Sites from Shai Hills, Ghana.
Sites from Shai Hills, Ghana.

Shai Hills

nature-reservewildlifehistorycultural-heritage
4 min read

Baboons sit along the highway shoulder like commuters waiting for a bus. Olive-furred and unhurried, they watch vehicles pass on the Tema-Akosombo road, some with infants clinging to their backs. This is the first sign that you have reached Shai Hills Resource Reserve, a 51-square-kilometer patch of rocky savanna just 57 kilometers north of Accra. It is the closest wildlife reserve to Ghana's capital, and one of the few places near a major African city where grassland antelopes, green monkeys, and dozens of bird species share the landscape with the ruins of a civilization that predated European contact by centuries.

A People Written in Stone

The Dangme-Shai people settled among these rocky outcrops sometime around AD 1000, building a civilization that would endure for nearly nine centuries. The hills offered natural fortification, their caves providing shelter and their heights giving strategic advantage over the surrounding plains. The Shai became skilled potters and bead makers, and the caves served more than defensive purposes. Mogo Hill was where young women were brought for their Dipo initiation, a formal rite of passage into adulthood that could last up to six months. Relics of Shai domestic life remain scattered throughout the reserve today: pottery fragments, stone tools, and markings on cave walls that visitors encounter during guided hikes. In 1892, British Governor Griffith sent colonial troops to the hills, alleging that the Shai, Krobo, and Osudoku peoples were conducting human sacrifices. The Dangme communities were driven from their ancestral settlements, ending a habitation that had lasted the better part of a millennium.

Savanna Between the Rocks

The landscape at Shai Hills defies the lush tropical stereotype many associate with West Africa. Rocky inselbergs jut from open grassland, and the vegetation shifts between wooded savanna and thin, sun-scorched plains. Bushbucks and duikers pick through the grass in the early morning. Lesser spot-nosed monkeys occupy the gallery forests along seasonal streams, while violet turacos flash iridescent plumage from the canopy. Birders come for the red-billed hornbills, yellow-fronted tinkerbirds, and paradise flycatchers, but the reserve's most reliable wildlife spectacle requires no binoculars at all. The olive baboon troops that congregate near the main road number in the dozens, their social hierarchies playing out in full view of anyone willing to stop and watch. The reserve was formally established in 1962, when the Ghanaian government set aside 47 square kilometers to protect the area's flora and fauna. The boundaries expanded to 51 square kilometers in 1973.

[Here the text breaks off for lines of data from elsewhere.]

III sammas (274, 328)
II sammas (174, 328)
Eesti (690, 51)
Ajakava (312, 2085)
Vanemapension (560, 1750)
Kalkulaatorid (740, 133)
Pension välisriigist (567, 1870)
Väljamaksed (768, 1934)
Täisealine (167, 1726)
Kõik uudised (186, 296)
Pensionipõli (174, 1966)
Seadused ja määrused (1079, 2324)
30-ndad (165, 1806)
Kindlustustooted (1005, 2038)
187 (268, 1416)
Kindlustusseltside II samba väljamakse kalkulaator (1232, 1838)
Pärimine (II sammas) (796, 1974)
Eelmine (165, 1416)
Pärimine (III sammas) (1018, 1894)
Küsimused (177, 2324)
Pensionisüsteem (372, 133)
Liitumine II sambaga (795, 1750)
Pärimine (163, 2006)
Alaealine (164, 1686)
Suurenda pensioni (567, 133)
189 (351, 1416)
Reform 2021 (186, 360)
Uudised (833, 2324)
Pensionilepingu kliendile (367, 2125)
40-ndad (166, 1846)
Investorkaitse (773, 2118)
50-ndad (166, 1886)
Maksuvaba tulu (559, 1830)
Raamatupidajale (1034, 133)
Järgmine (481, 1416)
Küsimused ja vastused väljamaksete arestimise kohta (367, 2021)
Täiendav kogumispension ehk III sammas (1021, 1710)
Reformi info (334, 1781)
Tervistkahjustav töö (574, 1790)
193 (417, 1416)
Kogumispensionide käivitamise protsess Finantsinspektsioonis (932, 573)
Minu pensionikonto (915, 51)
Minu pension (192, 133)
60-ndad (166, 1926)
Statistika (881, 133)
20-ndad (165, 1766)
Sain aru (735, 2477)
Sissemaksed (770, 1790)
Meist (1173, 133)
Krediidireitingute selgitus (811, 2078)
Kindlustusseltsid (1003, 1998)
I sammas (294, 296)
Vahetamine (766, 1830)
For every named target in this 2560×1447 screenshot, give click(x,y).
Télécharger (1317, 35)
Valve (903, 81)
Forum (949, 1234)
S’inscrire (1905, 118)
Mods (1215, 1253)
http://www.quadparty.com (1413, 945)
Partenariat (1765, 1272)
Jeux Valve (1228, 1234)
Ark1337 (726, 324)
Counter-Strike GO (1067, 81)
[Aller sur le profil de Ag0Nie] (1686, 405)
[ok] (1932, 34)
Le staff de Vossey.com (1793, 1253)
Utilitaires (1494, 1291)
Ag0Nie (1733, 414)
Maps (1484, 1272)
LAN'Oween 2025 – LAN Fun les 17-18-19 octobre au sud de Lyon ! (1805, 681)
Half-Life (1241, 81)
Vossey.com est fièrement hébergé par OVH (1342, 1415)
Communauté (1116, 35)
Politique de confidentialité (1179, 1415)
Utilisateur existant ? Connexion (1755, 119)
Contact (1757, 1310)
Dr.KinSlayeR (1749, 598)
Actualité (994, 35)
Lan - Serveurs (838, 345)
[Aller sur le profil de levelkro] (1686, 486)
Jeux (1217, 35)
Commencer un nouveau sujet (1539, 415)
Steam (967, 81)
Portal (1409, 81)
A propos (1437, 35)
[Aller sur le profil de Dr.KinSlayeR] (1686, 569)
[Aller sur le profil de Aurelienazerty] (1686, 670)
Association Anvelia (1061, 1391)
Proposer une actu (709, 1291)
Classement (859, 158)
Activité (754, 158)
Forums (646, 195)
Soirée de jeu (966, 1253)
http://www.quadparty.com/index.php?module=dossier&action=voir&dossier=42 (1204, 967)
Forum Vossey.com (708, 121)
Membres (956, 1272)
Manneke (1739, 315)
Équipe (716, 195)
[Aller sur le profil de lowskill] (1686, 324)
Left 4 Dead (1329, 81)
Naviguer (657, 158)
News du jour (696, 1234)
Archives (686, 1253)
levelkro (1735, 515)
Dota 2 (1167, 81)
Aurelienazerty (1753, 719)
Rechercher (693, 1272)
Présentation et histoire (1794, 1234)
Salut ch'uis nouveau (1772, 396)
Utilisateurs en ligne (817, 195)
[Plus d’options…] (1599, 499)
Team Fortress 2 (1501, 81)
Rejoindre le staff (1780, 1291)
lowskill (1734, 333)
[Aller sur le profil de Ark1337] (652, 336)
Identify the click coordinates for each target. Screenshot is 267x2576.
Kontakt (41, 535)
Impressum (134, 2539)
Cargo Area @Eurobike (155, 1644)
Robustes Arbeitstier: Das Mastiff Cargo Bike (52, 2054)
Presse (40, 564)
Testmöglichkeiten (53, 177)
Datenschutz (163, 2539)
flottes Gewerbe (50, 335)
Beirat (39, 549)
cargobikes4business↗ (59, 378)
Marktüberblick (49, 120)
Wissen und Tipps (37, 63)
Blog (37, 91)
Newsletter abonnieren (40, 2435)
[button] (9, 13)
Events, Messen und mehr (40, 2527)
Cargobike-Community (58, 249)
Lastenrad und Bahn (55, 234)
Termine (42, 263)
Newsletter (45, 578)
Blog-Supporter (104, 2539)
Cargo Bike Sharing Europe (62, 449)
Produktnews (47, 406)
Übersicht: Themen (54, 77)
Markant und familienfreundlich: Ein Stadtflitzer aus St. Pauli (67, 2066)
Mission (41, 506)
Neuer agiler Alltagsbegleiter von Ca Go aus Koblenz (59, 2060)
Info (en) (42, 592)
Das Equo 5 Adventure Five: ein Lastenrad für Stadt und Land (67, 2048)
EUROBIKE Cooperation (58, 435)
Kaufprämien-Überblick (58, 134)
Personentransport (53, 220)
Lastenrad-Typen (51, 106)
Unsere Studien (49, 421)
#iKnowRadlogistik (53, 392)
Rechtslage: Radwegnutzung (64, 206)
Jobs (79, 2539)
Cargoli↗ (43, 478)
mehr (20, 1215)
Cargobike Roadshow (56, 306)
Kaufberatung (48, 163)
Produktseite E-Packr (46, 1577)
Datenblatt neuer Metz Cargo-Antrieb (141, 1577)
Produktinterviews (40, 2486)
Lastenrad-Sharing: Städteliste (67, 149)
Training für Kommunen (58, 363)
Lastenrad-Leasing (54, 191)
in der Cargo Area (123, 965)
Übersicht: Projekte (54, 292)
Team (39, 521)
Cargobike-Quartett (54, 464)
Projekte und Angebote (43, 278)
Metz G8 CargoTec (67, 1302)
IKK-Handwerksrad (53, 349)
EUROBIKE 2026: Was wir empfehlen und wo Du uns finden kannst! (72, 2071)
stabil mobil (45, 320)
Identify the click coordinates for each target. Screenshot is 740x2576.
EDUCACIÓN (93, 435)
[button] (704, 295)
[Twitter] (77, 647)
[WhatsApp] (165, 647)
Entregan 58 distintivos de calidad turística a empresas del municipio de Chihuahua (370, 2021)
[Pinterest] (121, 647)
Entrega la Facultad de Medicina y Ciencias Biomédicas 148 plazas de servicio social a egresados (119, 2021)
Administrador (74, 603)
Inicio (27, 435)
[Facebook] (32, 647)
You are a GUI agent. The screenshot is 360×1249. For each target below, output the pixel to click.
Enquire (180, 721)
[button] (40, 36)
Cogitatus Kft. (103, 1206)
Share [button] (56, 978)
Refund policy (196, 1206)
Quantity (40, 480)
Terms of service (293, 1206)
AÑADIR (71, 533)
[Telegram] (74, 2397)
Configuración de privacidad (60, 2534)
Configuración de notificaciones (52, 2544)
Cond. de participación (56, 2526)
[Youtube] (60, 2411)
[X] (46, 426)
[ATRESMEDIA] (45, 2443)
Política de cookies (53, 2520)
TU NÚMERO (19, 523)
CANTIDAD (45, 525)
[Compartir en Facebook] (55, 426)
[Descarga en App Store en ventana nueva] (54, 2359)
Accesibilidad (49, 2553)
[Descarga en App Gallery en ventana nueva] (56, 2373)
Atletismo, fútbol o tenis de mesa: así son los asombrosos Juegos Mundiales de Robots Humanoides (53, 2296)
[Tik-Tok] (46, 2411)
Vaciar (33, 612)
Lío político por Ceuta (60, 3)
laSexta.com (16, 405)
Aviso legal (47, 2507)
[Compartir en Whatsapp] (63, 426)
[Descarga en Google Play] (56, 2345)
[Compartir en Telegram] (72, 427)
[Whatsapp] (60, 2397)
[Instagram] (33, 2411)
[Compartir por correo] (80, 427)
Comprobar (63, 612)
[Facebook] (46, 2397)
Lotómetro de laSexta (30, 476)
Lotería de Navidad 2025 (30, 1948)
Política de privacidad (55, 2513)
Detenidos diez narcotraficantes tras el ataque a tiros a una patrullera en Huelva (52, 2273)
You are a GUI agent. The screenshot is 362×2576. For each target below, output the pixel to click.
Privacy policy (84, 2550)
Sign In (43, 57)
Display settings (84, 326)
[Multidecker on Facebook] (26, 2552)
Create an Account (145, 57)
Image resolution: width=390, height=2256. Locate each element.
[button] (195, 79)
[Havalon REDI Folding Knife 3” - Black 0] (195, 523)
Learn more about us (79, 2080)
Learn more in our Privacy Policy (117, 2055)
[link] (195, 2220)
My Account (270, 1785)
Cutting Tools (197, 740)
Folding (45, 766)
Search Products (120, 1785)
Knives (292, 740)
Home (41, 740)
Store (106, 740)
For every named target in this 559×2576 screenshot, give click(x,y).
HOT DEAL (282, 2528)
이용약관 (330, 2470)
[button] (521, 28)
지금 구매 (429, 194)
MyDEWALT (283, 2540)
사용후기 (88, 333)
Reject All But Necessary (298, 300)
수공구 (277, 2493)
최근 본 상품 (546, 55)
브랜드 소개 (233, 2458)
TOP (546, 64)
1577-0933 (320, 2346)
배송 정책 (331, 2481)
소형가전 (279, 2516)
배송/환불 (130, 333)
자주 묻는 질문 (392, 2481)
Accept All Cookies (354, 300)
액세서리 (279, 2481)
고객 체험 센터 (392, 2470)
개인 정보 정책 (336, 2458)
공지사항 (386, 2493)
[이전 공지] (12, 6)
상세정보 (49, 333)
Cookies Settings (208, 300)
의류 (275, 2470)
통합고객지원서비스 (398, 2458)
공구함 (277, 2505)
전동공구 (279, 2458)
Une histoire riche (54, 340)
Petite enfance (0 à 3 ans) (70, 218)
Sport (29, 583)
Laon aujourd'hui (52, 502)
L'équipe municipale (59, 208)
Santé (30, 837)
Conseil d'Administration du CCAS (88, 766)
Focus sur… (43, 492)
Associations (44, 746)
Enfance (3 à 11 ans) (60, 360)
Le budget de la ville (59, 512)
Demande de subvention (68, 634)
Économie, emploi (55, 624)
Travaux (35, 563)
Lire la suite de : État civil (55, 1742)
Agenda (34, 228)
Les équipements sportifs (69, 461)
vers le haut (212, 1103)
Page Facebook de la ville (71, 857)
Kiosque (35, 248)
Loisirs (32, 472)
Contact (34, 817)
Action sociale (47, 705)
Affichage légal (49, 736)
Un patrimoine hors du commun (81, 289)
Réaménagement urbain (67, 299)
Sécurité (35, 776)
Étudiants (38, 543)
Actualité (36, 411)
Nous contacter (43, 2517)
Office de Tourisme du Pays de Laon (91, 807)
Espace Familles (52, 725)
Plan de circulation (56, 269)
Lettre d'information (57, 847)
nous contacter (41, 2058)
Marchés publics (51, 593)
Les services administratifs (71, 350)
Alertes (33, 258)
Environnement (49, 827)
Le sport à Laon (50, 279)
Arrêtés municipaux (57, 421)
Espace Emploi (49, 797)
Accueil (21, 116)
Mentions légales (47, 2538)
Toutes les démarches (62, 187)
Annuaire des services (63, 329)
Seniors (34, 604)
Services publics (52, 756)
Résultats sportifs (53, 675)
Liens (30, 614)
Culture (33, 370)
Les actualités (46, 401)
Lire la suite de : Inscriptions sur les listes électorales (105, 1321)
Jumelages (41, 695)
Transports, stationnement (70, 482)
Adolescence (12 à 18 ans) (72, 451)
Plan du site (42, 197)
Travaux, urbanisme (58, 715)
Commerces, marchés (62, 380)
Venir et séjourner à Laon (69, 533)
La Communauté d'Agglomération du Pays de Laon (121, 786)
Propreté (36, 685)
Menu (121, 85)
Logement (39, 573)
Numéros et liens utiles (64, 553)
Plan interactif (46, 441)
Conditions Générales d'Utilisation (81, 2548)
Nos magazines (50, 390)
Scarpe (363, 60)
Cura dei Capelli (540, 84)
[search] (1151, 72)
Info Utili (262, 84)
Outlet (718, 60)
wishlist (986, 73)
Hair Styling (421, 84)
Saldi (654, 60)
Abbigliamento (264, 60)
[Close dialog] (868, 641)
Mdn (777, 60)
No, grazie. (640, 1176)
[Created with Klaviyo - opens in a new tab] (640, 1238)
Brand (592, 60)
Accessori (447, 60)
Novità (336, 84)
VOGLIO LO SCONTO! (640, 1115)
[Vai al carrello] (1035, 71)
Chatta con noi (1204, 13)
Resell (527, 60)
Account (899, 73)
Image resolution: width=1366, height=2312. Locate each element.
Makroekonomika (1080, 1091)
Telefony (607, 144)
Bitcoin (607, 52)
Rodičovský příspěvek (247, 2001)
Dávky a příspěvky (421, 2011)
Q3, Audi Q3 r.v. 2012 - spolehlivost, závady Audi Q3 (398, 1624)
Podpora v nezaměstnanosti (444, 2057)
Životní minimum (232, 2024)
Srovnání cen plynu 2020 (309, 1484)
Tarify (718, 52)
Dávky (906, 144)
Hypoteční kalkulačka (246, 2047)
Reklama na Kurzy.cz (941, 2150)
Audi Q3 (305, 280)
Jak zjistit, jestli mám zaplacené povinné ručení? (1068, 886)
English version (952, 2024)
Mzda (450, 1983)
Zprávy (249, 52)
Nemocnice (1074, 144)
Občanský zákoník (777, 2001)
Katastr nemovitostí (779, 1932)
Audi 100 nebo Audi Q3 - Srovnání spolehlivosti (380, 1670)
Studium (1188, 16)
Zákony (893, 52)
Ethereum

Caves, Quarries, and a Railway

Hiking the reserve's trails is as much an archaeological experience as a natural one. The caves that sheltered Shai families now shelter bats, and the paths between them wind past rock faces still bearing evidence of human habitation. Several stone quarries operate in the surrounding hills, their presence a reminder that the same geology that made the area defensible also made it commercially valuable. At the reserve's eastern boundary, a railway station once connected Shai Hills to Ghana's national rail network. The line served as a suburban terminus, and for the communities east of Accra it was a primary link to the capital. Though passenger service has dwindled, the station remains a landmark, a piece of infrastructure that hints at a time when the area was both more connected and more populated than it appears today.

Close to the Capital, Far from the Crowd

What sets Shai Hills apart from Ghana's better-known reserves, Mole National Park in the north and Kakum National Park with its famous canopy walk, is proximity. Accra's traffic permitting, a visitor can reach the reserve entrance in under two hours and return the same day. This accessibility makes it one of the most visited natural areas in the Greater Accra Region, drawing school groups, weekend hikers, and international tourists who want a taste of Ghanaian wildlife without committing to the long drive north. Rock climbing routes scale the inselbergs, nature walks thread through the savanna, and camping is available for those who want the baboons' dawn chorus as an alarm clock. Quad bike tours appear occasionally, though the reserve's primary appeal remains quieter: a landscape where geological drama and human history intersect within earshot of one of Africa's fastest-growing cities.

From the Air

Located at 5.90N, 0.07W in the Greater Accra Region. The rocky inselbergs of Shai Hills are visible as dark outcrops amid lighter savanna grassland northeast of Accra. Nearest major airport is Kotoka International (DGAA/ACC), approximately 57 km to the southwest. The Tema-Akosombo Highway passes directly along the reserve's western edge. Best viewed from 3,000-5,000 feet AGL where the contrast between rocky outcrops and surrounding plains is most apparent.